College catalogs often tout the emphasis on critical thinking in their curriculum and classrooms. Critical thinking has a ring to it that makes it seem like something we should be doing, or even are already doing. But when we do not wrestle together about what manner of critical thinking we intend to encourage, many of the noble intentions associated with critical thinking are actualized as a cacophonous din. Many things termed “critical thinking” in one classroom are contradictory to the practices known as “critical thinking” in the classroom next door. In the interest of appealing to colleagues to discuss openly the form and ramifications of what they are calling “critical thinking,” Neil Browne will present two things. First, he will identify several forms of critical thinking discovered in the survey responses of California teachers who claimed they were actively teaching critical thinking. Then he will suggest the implicit assumptions about higher education present in each of these forms. Second, he will suggest the desirability of one form of critical thinking; not to argue that there should be only one true form, but rather to suggest the desirability of experimenting with this particular form.

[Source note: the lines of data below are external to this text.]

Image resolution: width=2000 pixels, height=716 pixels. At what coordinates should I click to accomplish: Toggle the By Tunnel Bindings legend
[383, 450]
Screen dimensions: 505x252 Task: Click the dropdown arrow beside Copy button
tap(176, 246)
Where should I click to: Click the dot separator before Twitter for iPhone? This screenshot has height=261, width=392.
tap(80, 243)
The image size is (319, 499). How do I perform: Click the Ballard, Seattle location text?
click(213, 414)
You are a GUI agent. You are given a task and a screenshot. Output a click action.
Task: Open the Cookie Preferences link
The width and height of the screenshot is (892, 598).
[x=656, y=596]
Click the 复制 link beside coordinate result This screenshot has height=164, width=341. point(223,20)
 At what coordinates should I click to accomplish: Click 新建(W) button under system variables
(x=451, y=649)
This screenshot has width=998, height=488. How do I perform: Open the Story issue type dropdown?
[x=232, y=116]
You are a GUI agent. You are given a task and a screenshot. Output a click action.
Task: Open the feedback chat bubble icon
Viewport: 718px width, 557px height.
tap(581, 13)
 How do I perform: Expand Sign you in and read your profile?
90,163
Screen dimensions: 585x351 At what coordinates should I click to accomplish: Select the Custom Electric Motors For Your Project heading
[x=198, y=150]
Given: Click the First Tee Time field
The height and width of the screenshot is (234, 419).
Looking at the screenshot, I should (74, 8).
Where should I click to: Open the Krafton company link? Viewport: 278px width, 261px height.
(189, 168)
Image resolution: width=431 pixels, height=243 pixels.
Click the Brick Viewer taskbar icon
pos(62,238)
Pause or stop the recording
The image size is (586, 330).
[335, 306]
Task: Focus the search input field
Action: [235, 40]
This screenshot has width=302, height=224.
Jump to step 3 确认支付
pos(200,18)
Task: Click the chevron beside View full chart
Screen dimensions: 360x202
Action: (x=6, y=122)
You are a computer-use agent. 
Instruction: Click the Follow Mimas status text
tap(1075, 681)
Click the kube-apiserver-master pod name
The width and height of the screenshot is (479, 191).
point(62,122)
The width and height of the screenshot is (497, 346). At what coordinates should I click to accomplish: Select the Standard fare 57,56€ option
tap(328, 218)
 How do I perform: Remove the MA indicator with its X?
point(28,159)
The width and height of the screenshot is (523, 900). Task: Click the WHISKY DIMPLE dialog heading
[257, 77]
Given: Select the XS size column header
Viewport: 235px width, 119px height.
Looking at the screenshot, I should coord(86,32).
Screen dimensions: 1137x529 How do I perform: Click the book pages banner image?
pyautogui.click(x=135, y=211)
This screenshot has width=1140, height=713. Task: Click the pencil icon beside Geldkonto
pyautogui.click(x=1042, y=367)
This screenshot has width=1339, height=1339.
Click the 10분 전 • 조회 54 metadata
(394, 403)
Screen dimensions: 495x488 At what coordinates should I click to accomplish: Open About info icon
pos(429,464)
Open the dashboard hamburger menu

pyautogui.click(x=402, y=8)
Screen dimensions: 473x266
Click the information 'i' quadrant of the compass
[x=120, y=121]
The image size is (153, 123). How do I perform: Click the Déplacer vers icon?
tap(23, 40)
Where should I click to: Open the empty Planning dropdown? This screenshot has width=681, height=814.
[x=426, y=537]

Neil is Distinguished Teaching Professor of Economics and Law and Senior Scholar at Bowling Green State University in Ohio. In addition to teaching courses in Critical Thinking and Great Ideas, he manages the admissions, mentoring, and programming needs of a learning community of 40 students whose interdisciplinary curriculum and research is anchored in critical thinking and ethical reasoning. In addition to having won numerous national, state and local teaching awards, he has published research articles on a broad range of topics, from the role of markets in distorting values to rhetoric in the social sciences, the role of metaphors in shaping disciplinary perspectives, the implications of cross-cultural differences in attitudes toward individualism, pay equity, cognitive biases and the pretentions of expertise, the inappropriateness of the customer metaphor for students, and the conflict between students evaluations and the encouragement of an optimal learning environment. Among his more than 50 books and editions in developmental education, economics, business law, business ethics, and cognitive skills he is most proud of Asking the Right Questions: A Guide to Critical Thinking, currently in it’s 10th ed.